- S&P 500 short interest as % of market cap at 15-year low
- Energy lone sector with above average short interest
- Short sellers targeting fixed income ETFs on yield curve prediction
The median S&P 500 stock short interest as percentage of market capitalization at the start of August was 1.8%, according to Goldman Sachs. Against the backdrop of a seemingly unstoppable stock market, this reading has reached its lowest point since the brokerage began tracking the data in 2004. It is down from 2% at the start of year, and far below the 15-year average of 2.4%. The only sector seeing above average short interest is Energy.
Since the COVID plunge in March, shorts have seen mark-to-market losses of $383.5 billion, according to S3 Partners . At the start of August, they were down $27.2 billion for 2020, with July pulling a previously overall profitable year into the red.
However, the financial technology and analytics firm recently spotted a marked increase in fixed income short selling despite the specter of the Fed purchasing ETFs in future rounds of easing. Five out of the top 10 most shorted ETFs over the last week were Bond ETFs.
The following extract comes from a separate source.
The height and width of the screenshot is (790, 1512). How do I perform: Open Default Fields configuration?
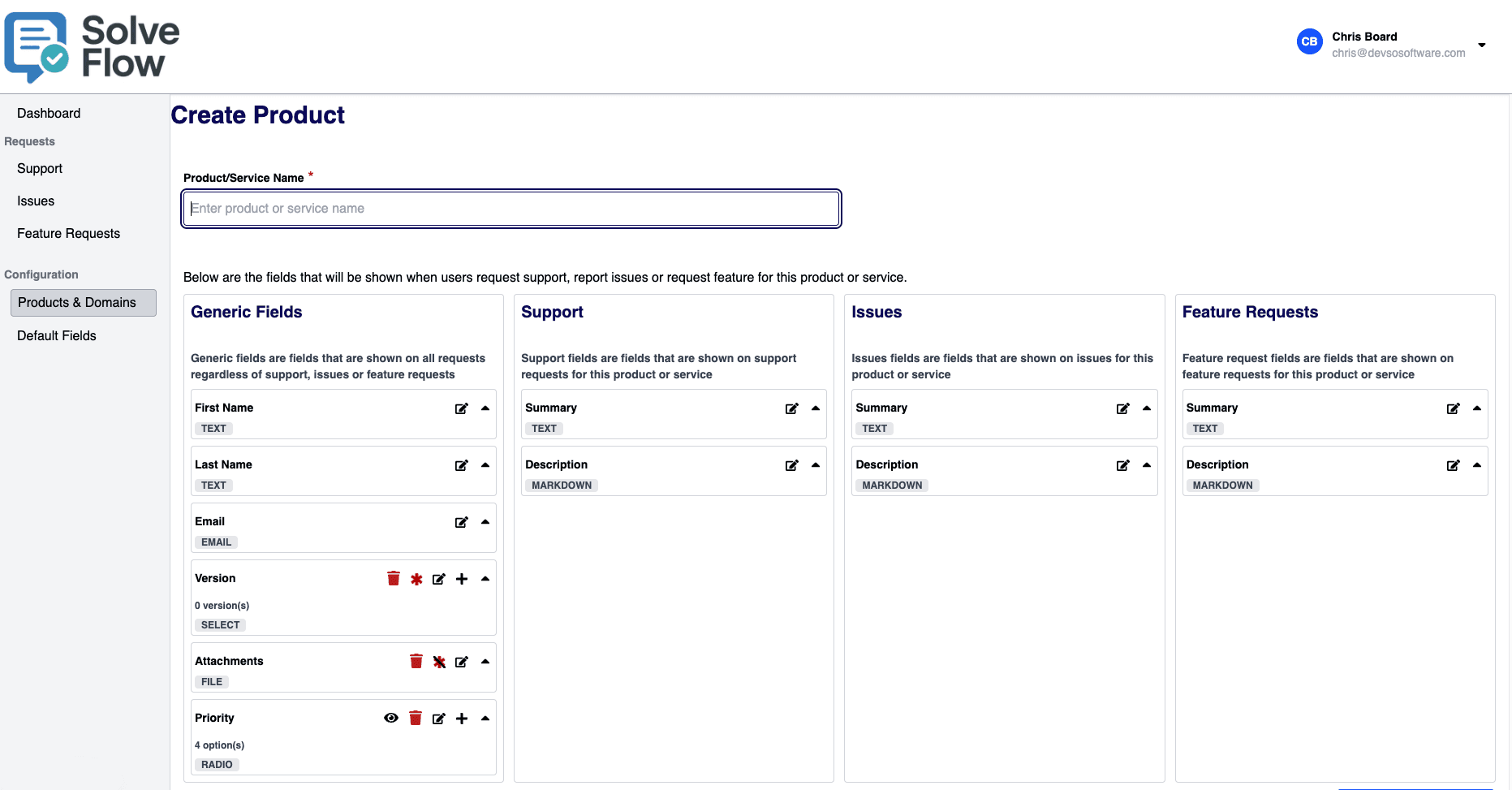[56, 335]

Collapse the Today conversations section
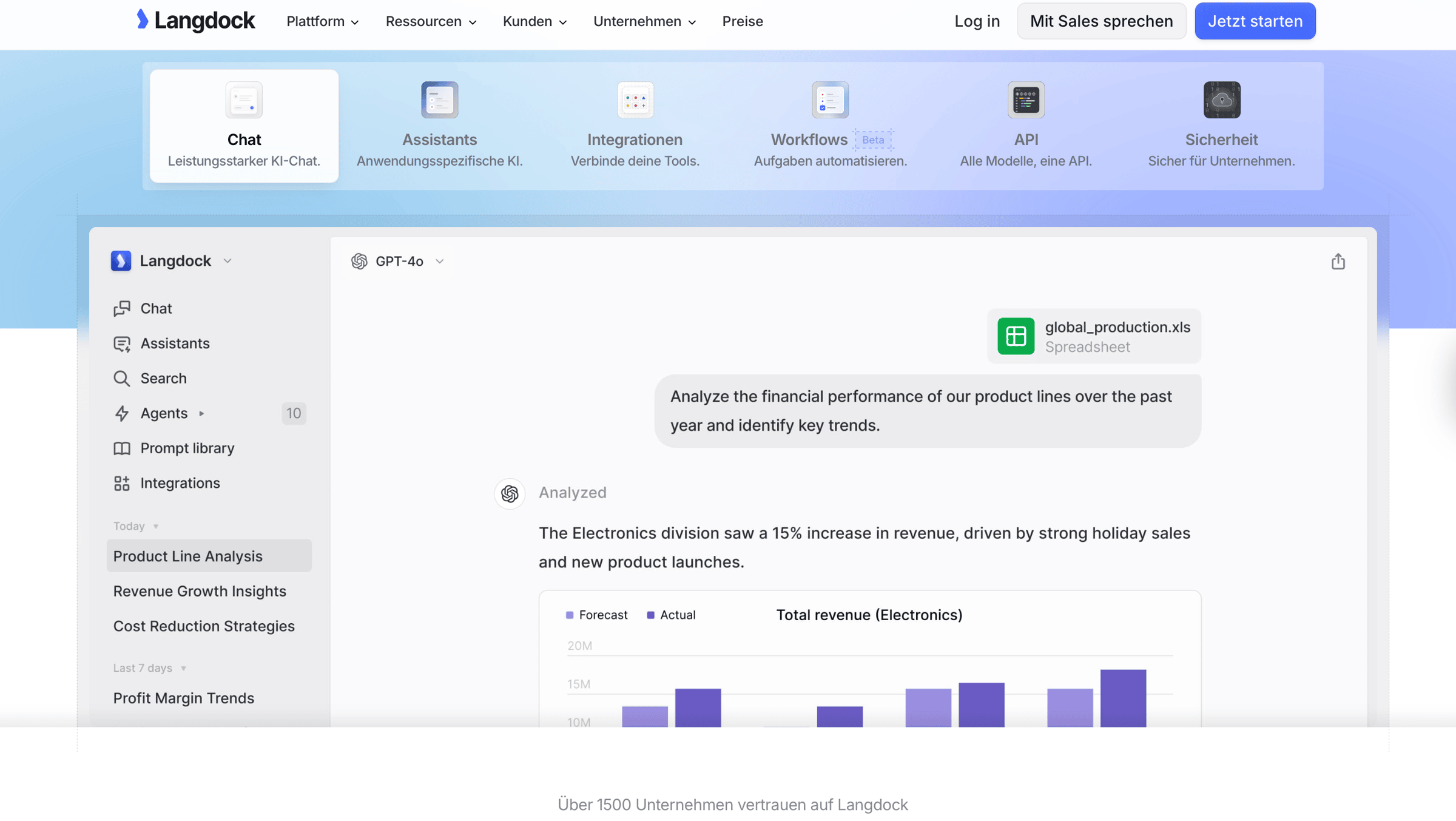pyautogui.click(x=156, y=527)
Short interest in these five ETFs (LQD, IEF, TLT, HYG, AGG) increased by 10% last week. "Bond ETF short sellers may be thinking that the yield curve has bottomed out in the short term and may be trending higher causing the prices of the ETFs bond holdings to decline," said the note.
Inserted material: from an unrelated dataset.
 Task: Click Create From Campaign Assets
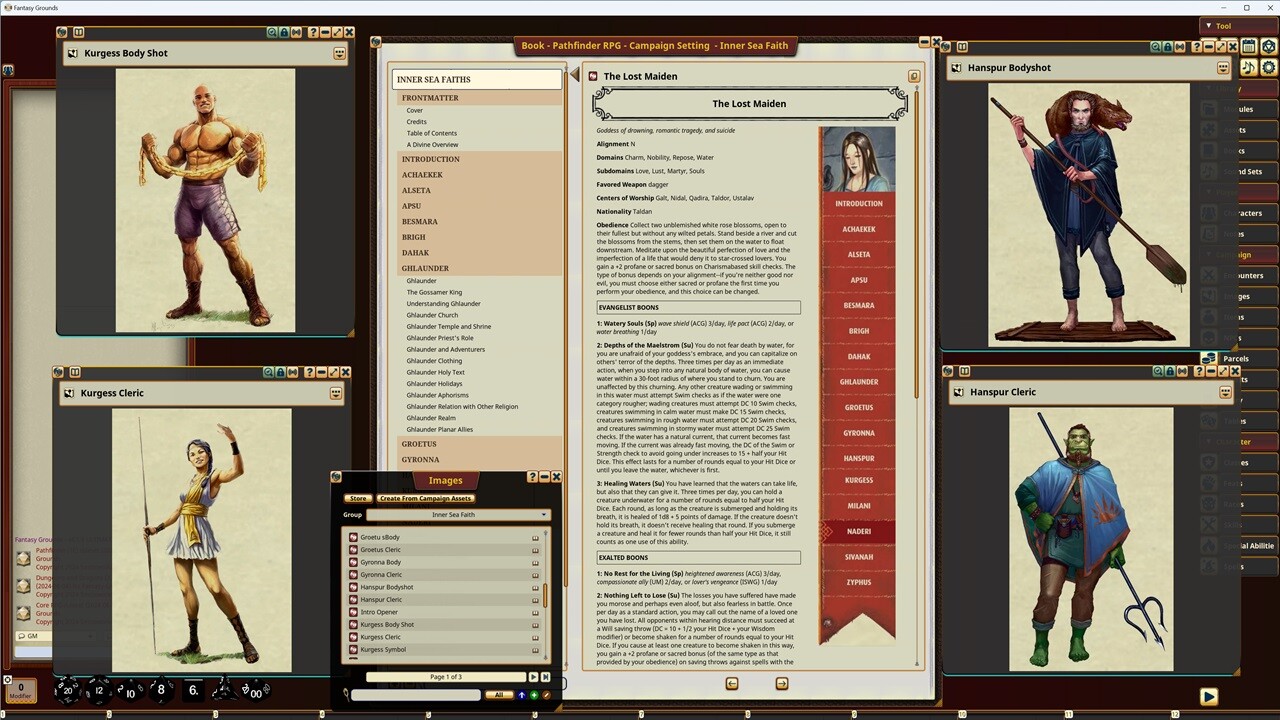tap(425, 498)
Short sellers have also added $1.6 billion of new short positions in SPY, which tracks the S&P 500 index, while buying-to-cover $841 million of IWM (tracks the Russell 2000) and QQQ (tracks the Nasdaq 100 index). "This action implies investor’s belief that there will be near term underperformance in the core S&P 500 names (up +5% YTD) while tech will continue its momentum march (up +26% YTD) and the broader market that has lagged behind (down -7% YTD) will begin catching up to the rest of the market," wrote analyst Ihor Dusaniwsky.